■ WHAT YOU WILL DO ■
Below is the data. Give it again, complete and exact.
(DATA RECORDS)
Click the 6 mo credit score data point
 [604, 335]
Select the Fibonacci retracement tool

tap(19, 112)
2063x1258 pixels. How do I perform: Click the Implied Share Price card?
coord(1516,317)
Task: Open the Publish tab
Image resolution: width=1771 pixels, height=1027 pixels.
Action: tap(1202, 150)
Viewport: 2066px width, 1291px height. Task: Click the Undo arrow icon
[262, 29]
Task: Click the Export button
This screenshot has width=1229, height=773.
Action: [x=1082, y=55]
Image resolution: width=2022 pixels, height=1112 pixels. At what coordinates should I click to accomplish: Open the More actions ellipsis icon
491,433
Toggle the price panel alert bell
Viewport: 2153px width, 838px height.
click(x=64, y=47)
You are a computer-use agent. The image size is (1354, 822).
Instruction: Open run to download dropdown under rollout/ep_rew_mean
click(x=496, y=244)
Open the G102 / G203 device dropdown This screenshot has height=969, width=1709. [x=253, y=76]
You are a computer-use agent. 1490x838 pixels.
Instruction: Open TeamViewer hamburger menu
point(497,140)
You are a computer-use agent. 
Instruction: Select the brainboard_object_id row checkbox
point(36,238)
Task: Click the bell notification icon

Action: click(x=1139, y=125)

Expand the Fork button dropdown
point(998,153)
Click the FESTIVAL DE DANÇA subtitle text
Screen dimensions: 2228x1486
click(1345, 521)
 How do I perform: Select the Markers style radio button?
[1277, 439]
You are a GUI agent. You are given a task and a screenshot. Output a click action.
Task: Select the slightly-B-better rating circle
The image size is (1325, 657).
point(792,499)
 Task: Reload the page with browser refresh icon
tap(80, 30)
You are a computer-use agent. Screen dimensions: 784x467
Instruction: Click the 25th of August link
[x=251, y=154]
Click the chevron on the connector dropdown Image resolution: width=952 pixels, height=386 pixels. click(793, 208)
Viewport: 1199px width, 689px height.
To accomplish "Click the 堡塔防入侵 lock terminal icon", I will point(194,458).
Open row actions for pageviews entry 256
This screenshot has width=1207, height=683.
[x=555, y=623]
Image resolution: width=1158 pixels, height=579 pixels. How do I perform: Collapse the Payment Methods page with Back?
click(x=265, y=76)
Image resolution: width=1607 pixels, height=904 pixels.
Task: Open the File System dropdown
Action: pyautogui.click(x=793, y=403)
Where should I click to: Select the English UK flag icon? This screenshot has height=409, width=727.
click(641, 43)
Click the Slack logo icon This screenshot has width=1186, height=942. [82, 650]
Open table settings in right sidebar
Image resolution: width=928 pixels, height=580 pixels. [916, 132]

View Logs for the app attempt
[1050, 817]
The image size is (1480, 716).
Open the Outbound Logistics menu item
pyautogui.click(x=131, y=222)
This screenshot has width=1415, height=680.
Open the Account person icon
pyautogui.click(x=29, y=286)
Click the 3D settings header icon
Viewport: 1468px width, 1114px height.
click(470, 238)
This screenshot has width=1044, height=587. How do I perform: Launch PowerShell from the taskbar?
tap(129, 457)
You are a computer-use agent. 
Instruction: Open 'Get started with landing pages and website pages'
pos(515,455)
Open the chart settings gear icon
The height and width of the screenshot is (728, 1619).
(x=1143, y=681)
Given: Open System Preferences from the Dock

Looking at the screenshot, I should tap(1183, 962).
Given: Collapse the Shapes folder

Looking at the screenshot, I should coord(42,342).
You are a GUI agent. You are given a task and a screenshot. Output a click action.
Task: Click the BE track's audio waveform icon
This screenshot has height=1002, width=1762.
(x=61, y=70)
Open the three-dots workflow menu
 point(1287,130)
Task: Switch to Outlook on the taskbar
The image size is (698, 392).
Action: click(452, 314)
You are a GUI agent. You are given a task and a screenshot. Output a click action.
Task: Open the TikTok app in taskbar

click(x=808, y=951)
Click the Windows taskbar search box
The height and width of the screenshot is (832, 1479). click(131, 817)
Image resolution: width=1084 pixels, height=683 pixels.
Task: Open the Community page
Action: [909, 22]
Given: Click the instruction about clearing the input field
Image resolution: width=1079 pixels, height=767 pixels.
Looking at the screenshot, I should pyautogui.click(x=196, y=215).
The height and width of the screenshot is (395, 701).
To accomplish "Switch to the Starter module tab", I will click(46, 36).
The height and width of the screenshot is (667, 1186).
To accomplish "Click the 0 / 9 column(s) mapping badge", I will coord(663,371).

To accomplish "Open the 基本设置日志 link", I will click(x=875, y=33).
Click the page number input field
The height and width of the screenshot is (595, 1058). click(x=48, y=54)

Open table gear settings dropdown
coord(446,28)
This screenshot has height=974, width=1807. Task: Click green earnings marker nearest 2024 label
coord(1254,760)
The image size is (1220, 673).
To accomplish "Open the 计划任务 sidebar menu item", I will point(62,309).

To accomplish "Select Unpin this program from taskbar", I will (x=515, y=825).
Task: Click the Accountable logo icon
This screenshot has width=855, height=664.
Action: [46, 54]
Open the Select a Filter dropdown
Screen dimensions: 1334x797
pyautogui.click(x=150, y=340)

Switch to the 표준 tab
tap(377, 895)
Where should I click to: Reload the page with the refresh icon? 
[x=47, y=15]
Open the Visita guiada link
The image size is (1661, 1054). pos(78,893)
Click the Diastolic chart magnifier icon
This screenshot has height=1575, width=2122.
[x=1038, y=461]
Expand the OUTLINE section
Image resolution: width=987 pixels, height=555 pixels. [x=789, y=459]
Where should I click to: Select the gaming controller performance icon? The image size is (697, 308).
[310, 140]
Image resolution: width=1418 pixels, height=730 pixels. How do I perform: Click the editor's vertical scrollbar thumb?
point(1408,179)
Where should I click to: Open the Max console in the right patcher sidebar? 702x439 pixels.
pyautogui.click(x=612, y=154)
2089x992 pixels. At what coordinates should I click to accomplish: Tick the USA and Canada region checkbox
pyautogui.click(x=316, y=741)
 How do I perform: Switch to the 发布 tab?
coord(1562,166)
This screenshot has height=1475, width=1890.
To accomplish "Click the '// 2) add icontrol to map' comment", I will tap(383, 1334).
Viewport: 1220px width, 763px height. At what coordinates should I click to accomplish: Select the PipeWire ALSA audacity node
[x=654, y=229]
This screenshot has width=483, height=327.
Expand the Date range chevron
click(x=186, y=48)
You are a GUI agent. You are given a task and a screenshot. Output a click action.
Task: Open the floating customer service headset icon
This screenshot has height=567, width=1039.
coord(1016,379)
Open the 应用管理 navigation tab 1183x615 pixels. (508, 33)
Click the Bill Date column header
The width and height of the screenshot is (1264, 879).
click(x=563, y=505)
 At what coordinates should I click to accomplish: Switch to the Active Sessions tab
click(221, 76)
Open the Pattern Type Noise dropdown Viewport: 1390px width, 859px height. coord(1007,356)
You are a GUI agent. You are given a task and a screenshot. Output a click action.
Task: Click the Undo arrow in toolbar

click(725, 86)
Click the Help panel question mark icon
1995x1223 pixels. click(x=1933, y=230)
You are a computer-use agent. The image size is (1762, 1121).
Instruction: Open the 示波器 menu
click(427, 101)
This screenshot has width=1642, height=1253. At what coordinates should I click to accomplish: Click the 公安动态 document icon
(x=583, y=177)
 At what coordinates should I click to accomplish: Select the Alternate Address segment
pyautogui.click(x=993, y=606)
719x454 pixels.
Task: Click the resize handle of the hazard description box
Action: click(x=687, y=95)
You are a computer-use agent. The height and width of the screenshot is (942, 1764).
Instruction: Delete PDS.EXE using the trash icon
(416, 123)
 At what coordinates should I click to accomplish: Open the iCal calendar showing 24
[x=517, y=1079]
(End DATA RECORDS)
■ REPLY ■
Click the 6 mo credit score data point
 [604, 335]
Select the Fibonacci retracement tool

tap(19, 112)
2063x1258 pixels. How do I perform: Click the Implied Share Price card?
coord(1516,317)
Task: Open the Publish tab
Image resolution: width=1771 pixels, height=1027 pixels.
Action: tap(1202, 150)
Viewport: 2066px width, 1291px height. Task: Click the Undo arrow icon
[262, 29]
Task: Click the Export button
This screenshot has width=1229, height=773.
Action: [x=1082, y=55]
Image resolution: width=2022 pixels, height=1112 pixels. At what coordinates should I click to accomplish: Open the More actions ellipsis icon
491,433
Toggle the price panel alert bell
Viewport: 2153px width, 838px height.
click(x=64, y=47)
You are a computer-use agent. The image size is (1354, 822).
Instruction: Open run to download dropdown under rollout/ep_rew_mean
click(x=496, y=244)
Open the G102 / G203 device dropdown This screenshot has height=969, width=1709. [x=253, y=76]
You are a computer-use agent. 1490x838 pixels.
Instruction: Open TeamViewer hamburger menu
point(497,140)
You are a computer-use agent. 
Instruction: Select the brainboard_object_id row checkbox
point(36,238)
Task: Click the bell notification icon

Action: click(x=1139, y=125)

Expand the Fork button dropdown
point(998,153)
Click the FESTIVAL DE DANÇA subtitle text
Screen dimensions: 2228x1486
click(1345, 521)
 How do I perform: Select the Markers style radio button?
[1277, 439]
You are a GUI agent. You are given a task and a screenshot. Output a click action.
Task: Select the slightly-B-better rating circle
The image size is (1325, 657).
point(792,499)
 Task: Reload the page with browser refresh icon
tap(80, 30)
You are a computer-use agent. Screen dimensions: 784x467
Instruction: Click the 25th of August link
[x=251, y=154]
Click the chevron on the connector dropdown Image resolution: width=952 pixels, height=386 pixels. click(793, 208)
Viewport: 1199px width, 689px height.
To accomplish "Click the 堡塔防入侵 lock terminal icon", I will point(194,458).
Open row actions for pageviews entry 256
This screenshot has width=1207, height=683.
[x=555, y=623]
Image resolution: width=1158 pixels, height=579 pixels. How do I perform: Collapse the Payment Methods page with Back?
click(x=265, y=76)
Image resolution: width=1607 pixels, height=904 pixels.
Task: Open the File System dropdown
Action: pyautogui.click(x=793, y=403)
Where should I click to: Select the English UK flag icon? This screenshot has height=409, width=727.
click(641, 43)
Click the Slack logo icon This screenshot has width=1186, height=942. [82, 650]
Open table settings in right sidebar
Image resolution: width=928 pixels, height=580 pixels. [916, 132]

View Logs for the app attempt
[1050, 817]
The image size is (1480, 716).
Open the Outbound Logistics menu item
pyautogui.click(x=131, y=222)
This screenshot has width=1415, height=680.
Open the Account person icon
pyautogui.click(x=29, y=286)
Click the 3D settings header icon
Viewport: 1468px width, 1114px height.
click(470, 238)
This screenshot has width=1044, height=587. How do I perform: Launch PowerShell from the taskbar?
tap(129, 457)
You are a computer-use agent. 
Instruction: Open 'Get started with landing pages and website pages'
pos(515,455)
Open the chart settings gear icon
The height and width of the screenshot is (728, 1619).
(x=1143, y=681)
Given: Open System Preferences from the Dock

Looking at the screenshot, I should tap(1183, 962).
Given: Collapse the Shapes folder

Looking at the screenshot, I should coord(42,342).
You are a GUI agent. You are given a task and a screenshot. Output a click action.
Task: Click the BE track's audio waveform icon
This screenshot has height=1002, width=1762.
(x=61, y=70)
Open the three-dots workflow menu
 point(1287,130)
Task: Switch to Outlook on the taskbar
The image size is (698, 392).
Action: click(452, 314)
You are a GUI agent. You are given a task and a screenshot. Output a click action.
Task: Open the TikTok app in taskbar

click(x=808, y=951)
Click the Windows taskbar search box
The height and width of the screenshot is (832, 1479). click(131, 817)
Image resolution: width=1084 pixels, height=683 pixels.
Task: Open the Community page
Action: [909, 22]
Given: Click the instruction about clearing the input field
Image resolution: width=1079 pixels, height=767 pixels.
Looking at the screenshot, I should pyautogui.click(x=196, y=215).
The height and width of the screenshot is (395, 701).
To accomplish "Switch to the Starter module tab", I will click(46, 36).
The height and width of the screenshot is (667, 1186).
To accomplish "Click the 0 / 9 column(s) mapping badge", I will coord(663,371).

To accomplish "Open the 基本设置日志 link", I will click(x=875, y=33).
Click the page number input field
The height and width of the screenshot is (595, 1058). click(x=48, y=54)

Open table gear settings dropdown
coord(446,28)
This screenshot has height=974, width=1807. Task: Click green earnings marker nearest 2024 label
coord(1254,760)
The image size is (1220, 673).
To accomplish "Open the 计划任务 sidebar menu item", I will point(62,309).

To accomplish "Select Unpin this program from taskbar", I will (x=515, y=825).
Task: Click the Accountable logo icon
This screenshot has width=855, height=664.
Action: [46, 54]
Open the Select a Filter dropdown
Screen dimensions: 1334x797
pyautogui.click(x=150, y=340)

Switch to the 표준 tab
tap(377, 895)
Where should I click to: Reload the page with the refresh icon? 
[x=47, y=15]
Open the Visita guiada link
The image size is (1661, 1054). pos(78,893)
Click the Diastolic chart magnifier icon
This screenshot has height=1575, width=2122.
[x=1038, y=461]
Expand the OUTLINE section
Image resolution: width=987 pixels, height=555 pixels. [x=789, y=459]
Where should I click to: Select the gaming controller performance icon? The image size is (697, 308).
[310, 140]
Image resolution: width=1418 pixels, height=730 pixels. How do I perform: Click the editor's vertical scrollbar thumb?
point(1408,179)
Where should I click to: Open the Max console in the right patcher sidebar? 702x439 pixels.
pyautogui.click(x=612, y=154)
2089x992 pixels. At what coordinates should I click to accomplish: Tick the USA and Canada region checkbox
pyautogui.click(x=316, y=741)
 How do I perform: Switch to the 发布 tab?
coord(1562,166)
This screenshot has height=1475, width=1890.
To accomplish "Click the '// 2) add icontrol to map' comment", I will tap(383, 1334).
Viewport: 1220px width, 763px height. At what coordinates should I click to accomplish: Select the PipeWire ALSA audacity node
[x=654, y=229]
This screenshot has width=483, height=327.
Expand the Date range chevron
click(x=186, y=48)
You are a GUI agent. You are given a task and a screenshot. Output a click action.
Task: Open the floating customer service headset icon
This screenshot has height=567, width=1039.
coord(1016,379)
Open the 应用管理 navigation tab 1183x615 pixels. (508, 33)
Click the Bill Date column header
The width and height of the screenshot is (1264, 879).
click(x=563, y=505)
 At what coordinates should I click to accomplish: Switch to the Active Sessions tab
click(221, 76)
Open the Pattern Type Noise dropdown Viewport: 1390px width, 859px height. coord(1007,356)
You are a GUI agent. You are given a task and a screenshot. Output a click action.
Task: Click the Undo arrow in toolbar

click(725, 86)
Click the Help panel question mark icon
1995x1223 pixels. click(x=1933, y=230)
You are a computer-use agent. The image size is (1762, 1121).
Instruction: Open the 示波器 menu
click(427, 101)
This screenshot has width=1642, height=1253. At what coordinates should I click to accomplish: Click the 公安动态 document icon
(x=583, y=177)
 At what coordinates should I click to accomplish: Select the Alternate Address segment
pyautogui.click(x=993, y=606)
719x454 pixels.
Task: Click the resize handle of the hazard description box
Action: click(x=687, y=95)
You are a computer-use agent. The height and width of the screenshot is (942, 1764).
Instruction: Delete PDS.EXE using the trash icon
(416, 123)
 At what coordinates should I click to accomplish: Open the iCal calendar showing 24
[x=517, y=1079]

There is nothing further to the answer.